# Exhaust Manifold Removal



## CTCarGuy (Nov 17, 2009)

I was out enjoying my 71 GTO when I decided to "get on it" a little and suddenly it sounded like a muffler fell off! Turns out that the exhaust manifold gasket blew out on the passenger side. I started putting PB Blaster and waited a few days. The manifolds are stock.
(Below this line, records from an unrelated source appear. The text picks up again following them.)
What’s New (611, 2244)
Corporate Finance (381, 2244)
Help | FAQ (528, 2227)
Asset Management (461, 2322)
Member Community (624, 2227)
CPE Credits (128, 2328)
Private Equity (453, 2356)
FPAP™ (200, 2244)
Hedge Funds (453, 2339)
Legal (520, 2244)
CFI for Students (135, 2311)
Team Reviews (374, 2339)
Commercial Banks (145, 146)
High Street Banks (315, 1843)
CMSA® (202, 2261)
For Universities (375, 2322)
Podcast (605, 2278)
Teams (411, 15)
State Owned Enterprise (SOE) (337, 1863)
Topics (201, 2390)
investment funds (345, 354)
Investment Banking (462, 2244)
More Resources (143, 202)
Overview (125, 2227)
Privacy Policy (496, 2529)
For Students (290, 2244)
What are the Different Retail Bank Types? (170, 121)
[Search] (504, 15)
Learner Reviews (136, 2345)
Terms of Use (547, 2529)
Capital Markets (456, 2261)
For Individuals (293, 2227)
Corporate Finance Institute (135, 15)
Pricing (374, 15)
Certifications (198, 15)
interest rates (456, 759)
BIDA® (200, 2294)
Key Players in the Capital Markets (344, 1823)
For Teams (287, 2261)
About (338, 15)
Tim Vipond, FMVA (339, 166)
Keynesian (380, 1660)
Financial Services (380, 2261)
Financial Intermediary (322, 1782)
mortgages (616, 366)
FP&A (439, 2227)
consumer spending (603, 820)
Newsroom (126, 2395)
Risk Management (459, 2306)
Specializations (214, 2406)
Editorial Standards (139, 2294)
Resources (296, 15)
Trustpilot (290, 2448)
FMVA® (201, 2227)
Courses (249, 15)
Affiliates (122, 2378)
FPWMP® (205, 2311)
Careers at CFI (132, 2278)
I am sure this has been asked before (I did do a search) but any tips on getting the bolts out before I start. I have the gaskets and ordered new bolts. I tried loosen a few but from the top the leverage is not very good. I think I can access a few from under with an extension and a impact wrench. Any tips or tricks appreciated. I do have compressed air and MAP gas. 

Thanks in advance. 

Larry in Simsbury CT


----------



## Rukee (Feb 8, 2007)

Be sure to use a 6 point socket/wrench breaking them loose to avoid rounding off the bolt heads. And if the bolts are in questionable condition just replace them.


----------



## Jared (Apr 19, 2013)

I would be cautious using an impact on them as they could round off. I would spray them with some penetrating oil and let them sit for a little while. If one happens to break, it's not the end of the world. I had one break flush with the head on my Dakota (typical on the 3.9L V6). I was able to drill it in the center and use an easy out to remove the threads from the head. Like Rukee said, some high quality replacement bolts should be on your shopping list. Good luck!


----------



## Rukee (Feb 8, 2007)

I sometimes hate the penetrating spray as it hardly ever gets to the threads, and then all your doing is setting up the head to round off by making them slippery.


----------



## Jared (Apr 19, 2013)

Good point, especially on manifold bolts. I have never had one where the threads were frozen, only the bolt head to the manifold. These may not be too bad to remove anyway since it sounds to me like these have already been off. These should be attached steel to steel / manifold to head. Correct me if I am wrong on Pontiacs, but Chevy and Dodge do not use gaskets on the exhaust manifolds because both are flat milled surfaces that don't leak. You would only need gaskets on aluminum heads or if you are running headers.


----------



## Rukee (Feb 8, 2007)

There is a gasket, it's a FelPro ~ NAPA part # FPG MS9499SH.


----------



## CTCarGuy (Nov 17, 2009)

Well I decided to get under the car and remove the manifold bolts on the passenger side. I have sprayed them for the last 3 days with PB Blaster and used a steel rod and hammer to lightly tap on the manifold when I sprayed them. All of the bolts came out clean. Thanks


----------